**** DATA PROVIDED ****

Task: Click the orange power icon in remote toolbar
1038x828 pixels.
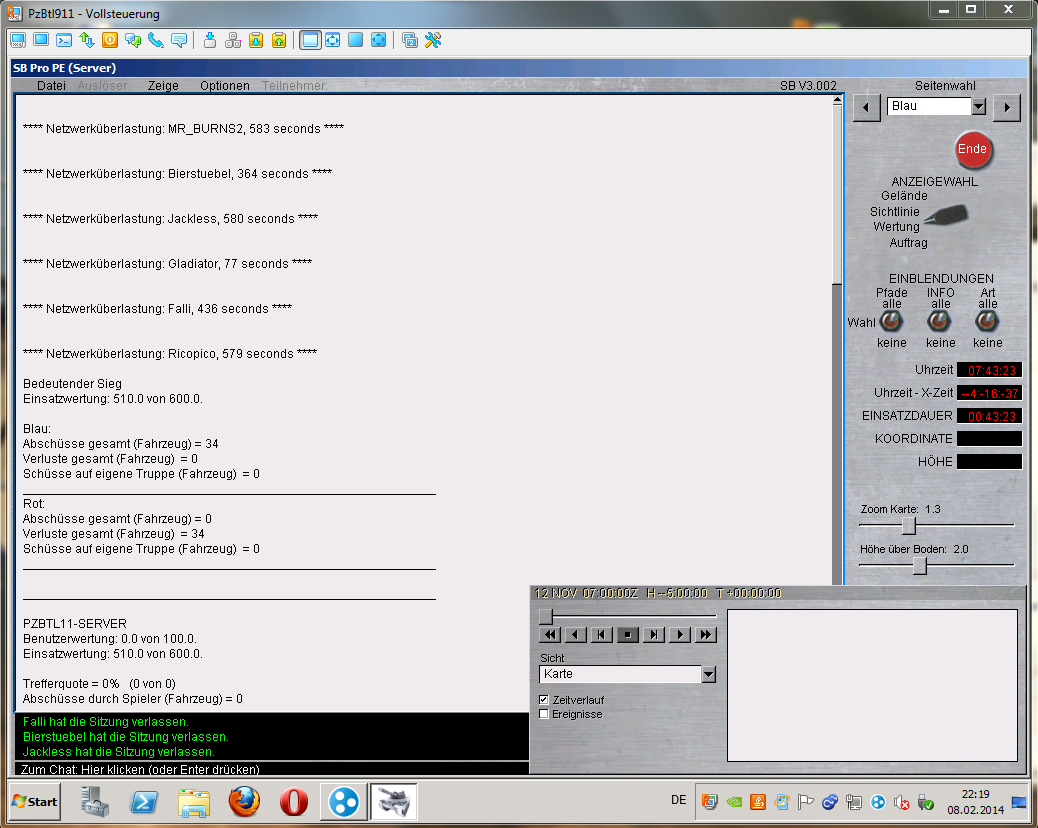Action: point(110,40)
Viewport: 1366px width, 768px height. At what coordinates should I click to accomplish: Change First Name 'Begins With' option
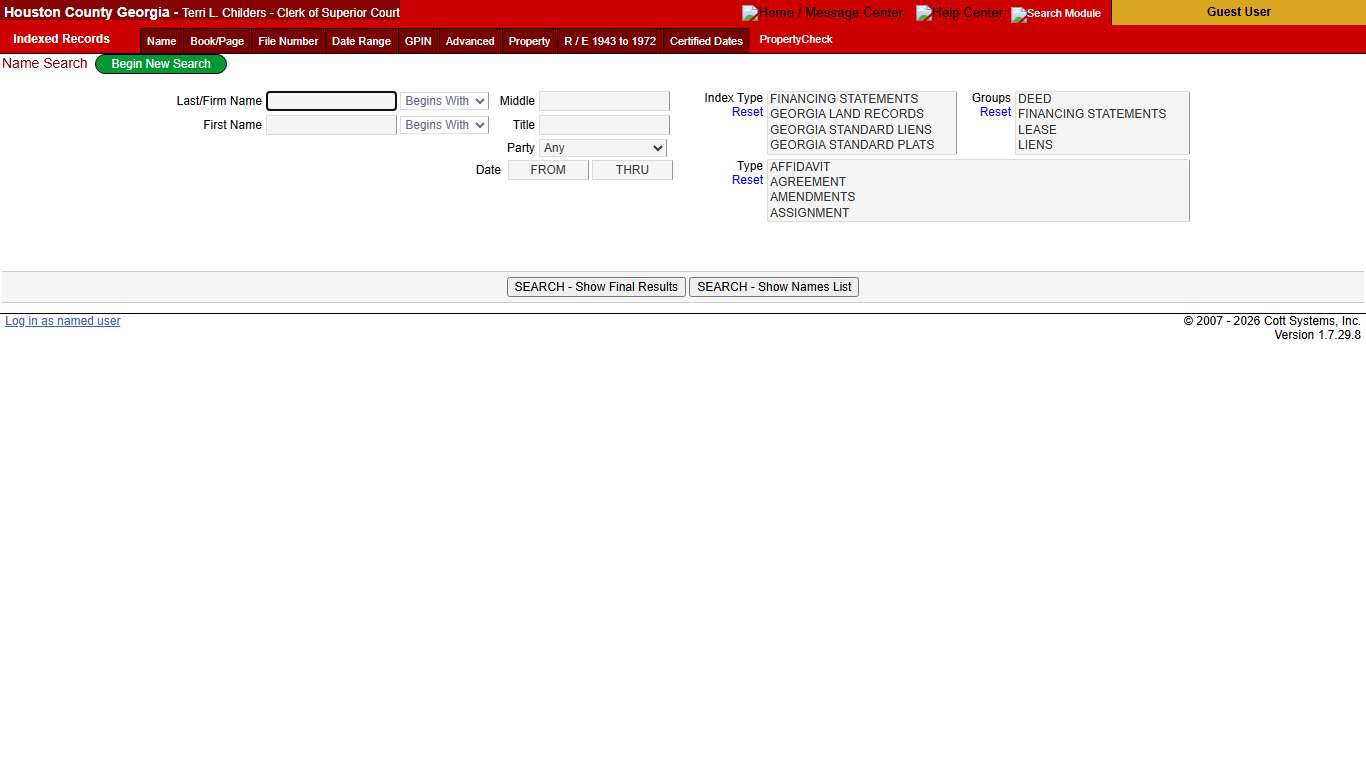click(x=444, y=124)
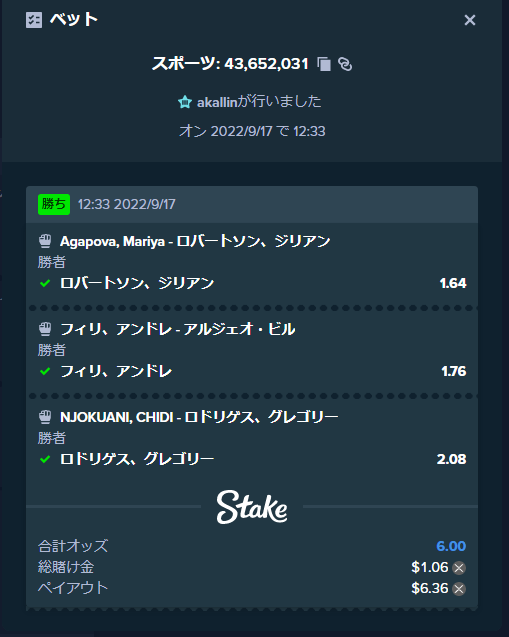Click the star icon next to akallin

point(185,102)
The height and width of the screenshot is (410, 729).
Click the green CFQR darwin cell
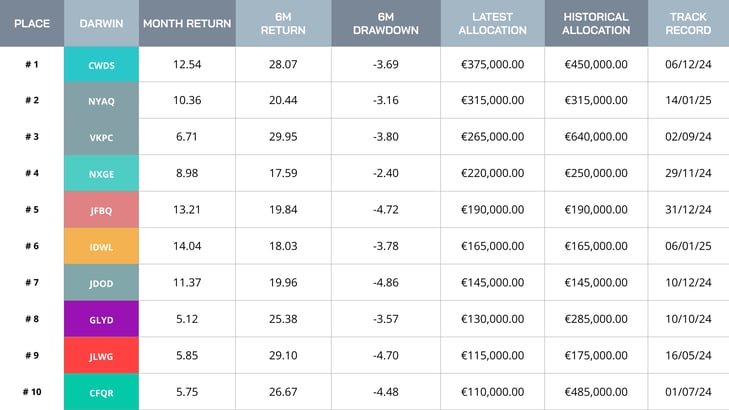101,392
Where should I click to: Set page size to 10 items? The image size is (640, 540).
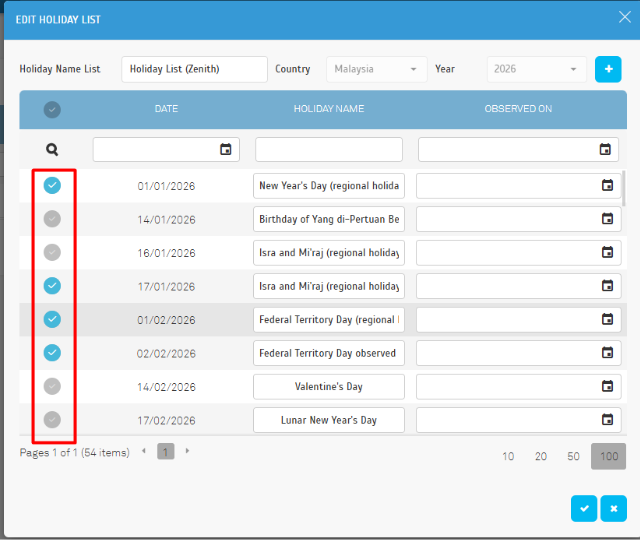pyautogui.click(x=508, y=456)
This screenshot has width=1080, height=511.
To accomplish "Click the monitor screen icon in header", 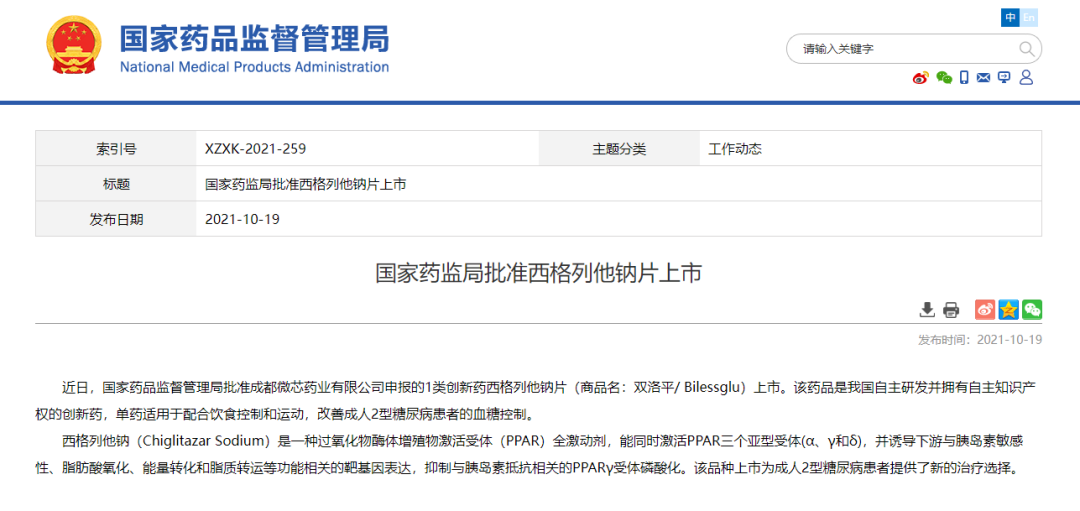I will pos(1004,78).
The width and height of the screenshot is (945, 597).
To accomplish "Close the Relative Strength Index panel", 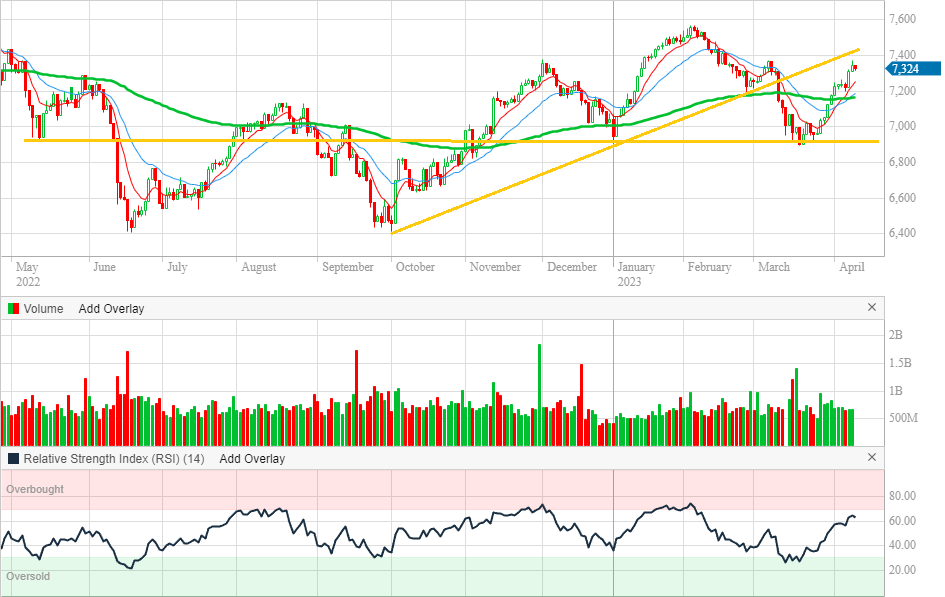I will coord(871,458).
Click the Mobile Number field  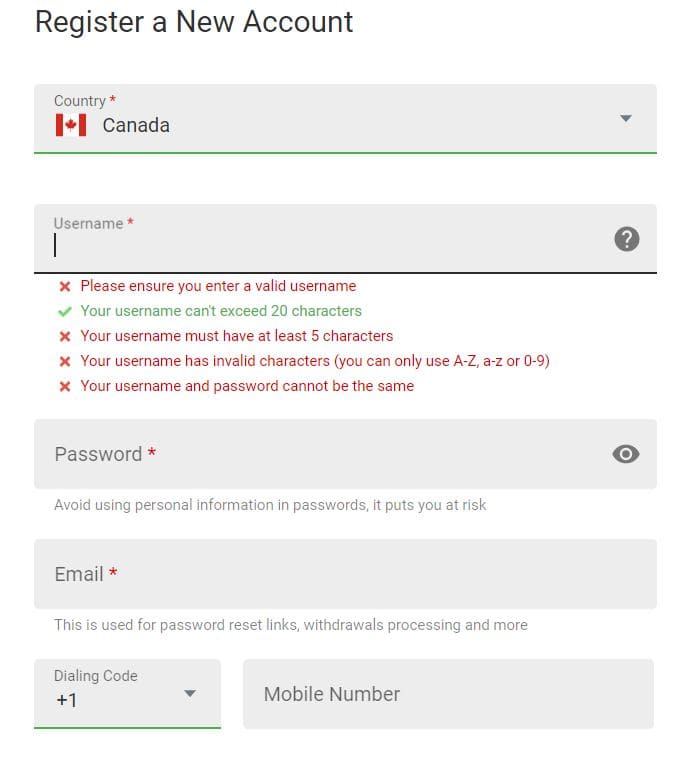coord(447,694)
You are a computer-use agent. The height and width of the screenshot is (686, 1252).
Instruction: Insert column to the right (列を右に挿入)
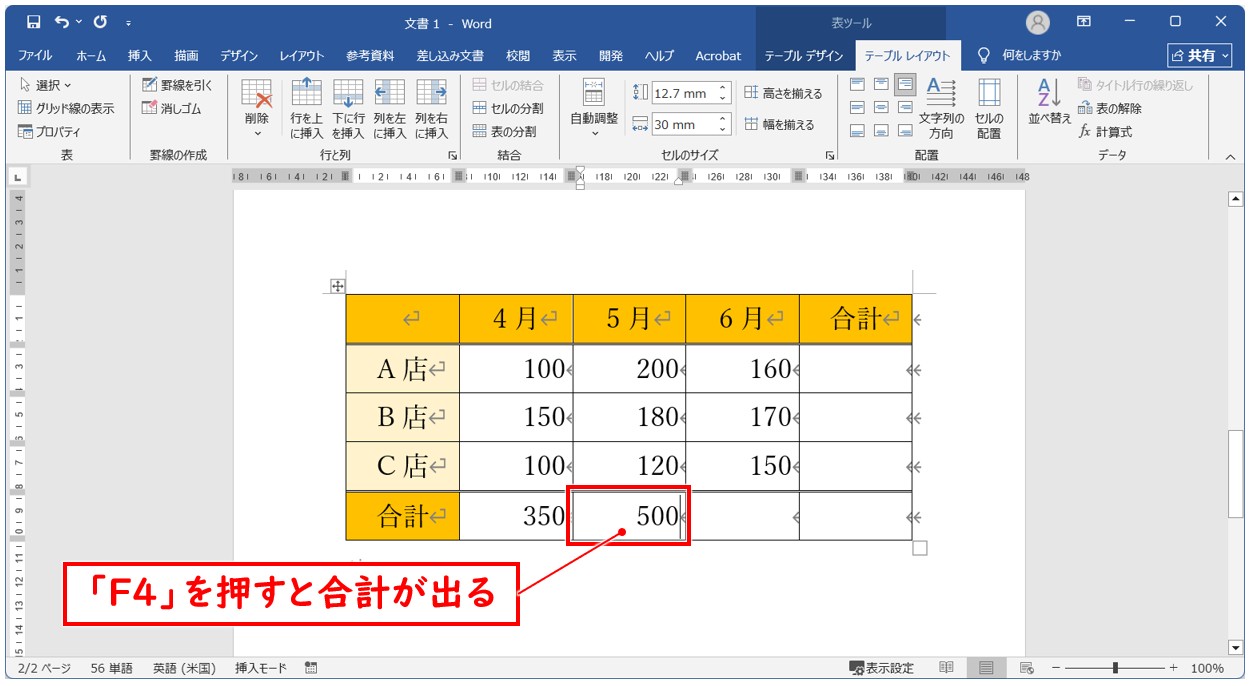tap(431, 108)
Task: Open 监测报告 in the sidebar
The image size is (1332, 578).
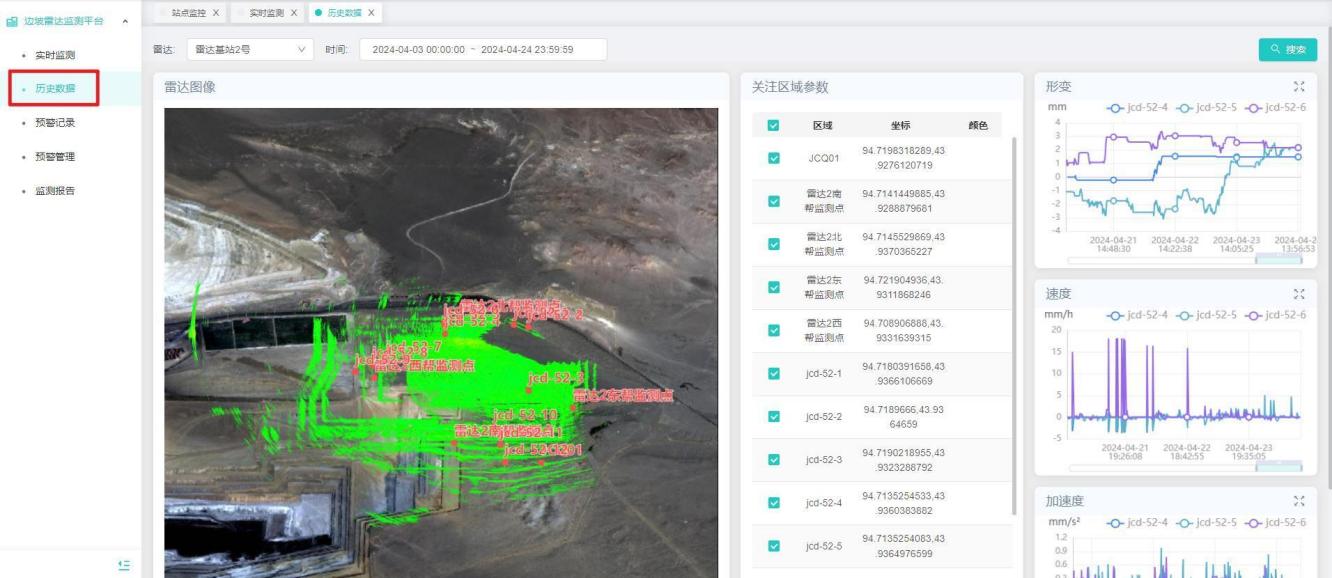Action: tap(55, 191)
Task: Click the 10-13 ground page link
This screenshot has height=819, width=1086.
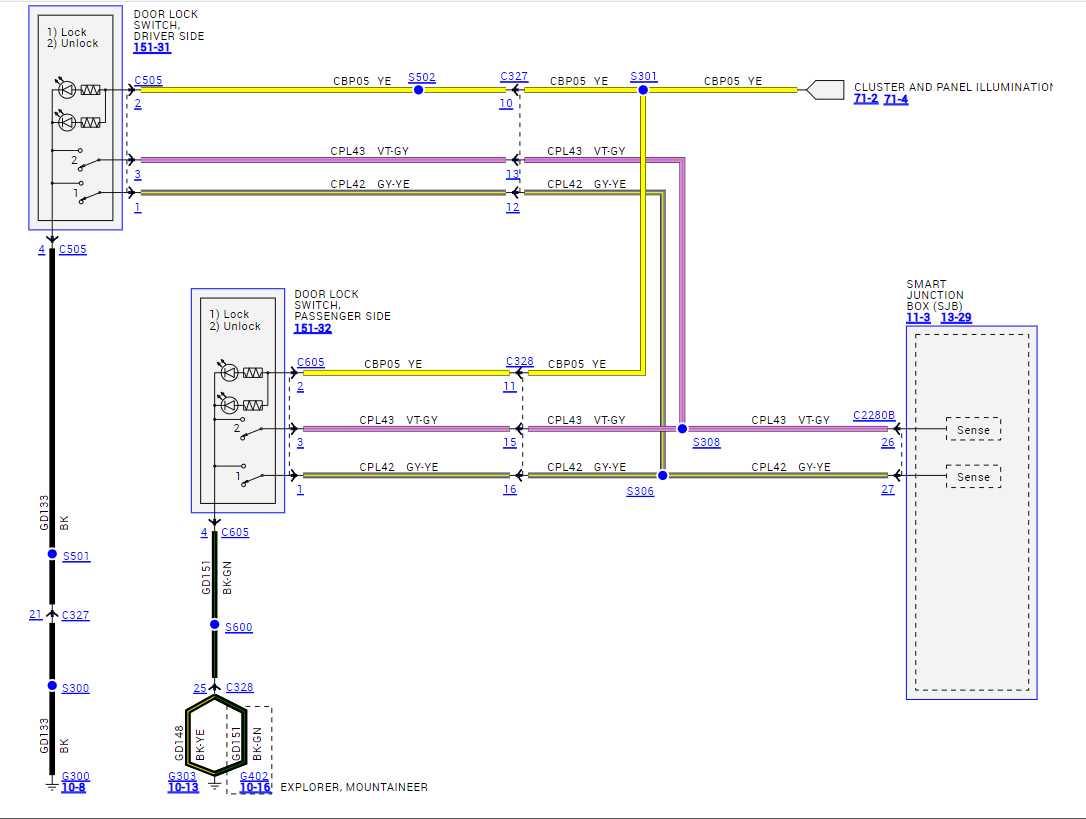Action: click(183, 788)
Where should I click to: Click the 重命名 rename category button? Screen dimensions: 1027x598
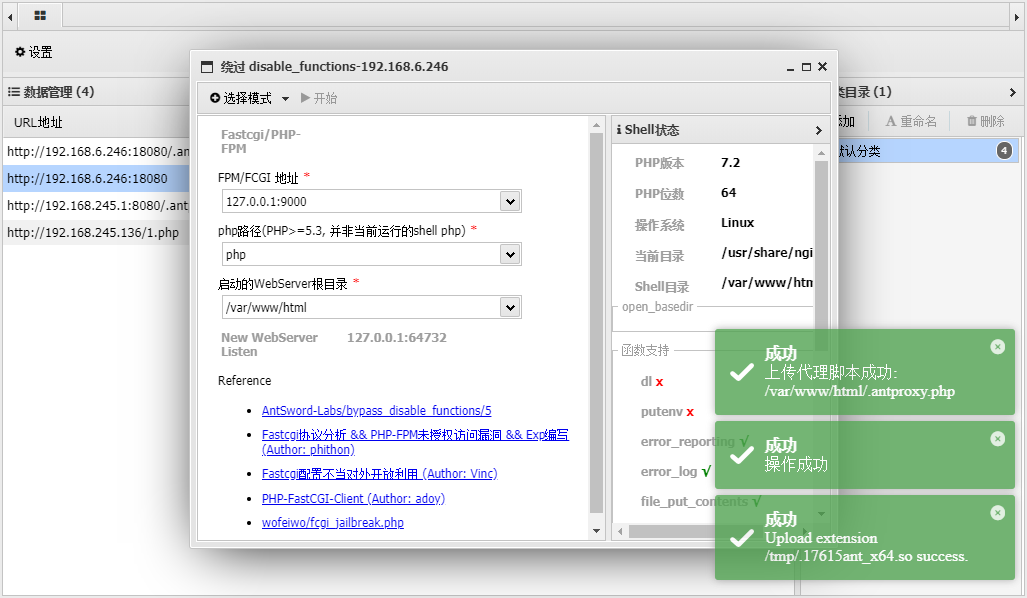click(x=911, y=121)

****

■ GIVEN PROBLEM
Please show each line of the records above that contains the word "size". Case counts.

■ RESULT BELOW
Where should I click to: Set page size to 10 items? The image size is (640, 540).
The image size is (1332, 578).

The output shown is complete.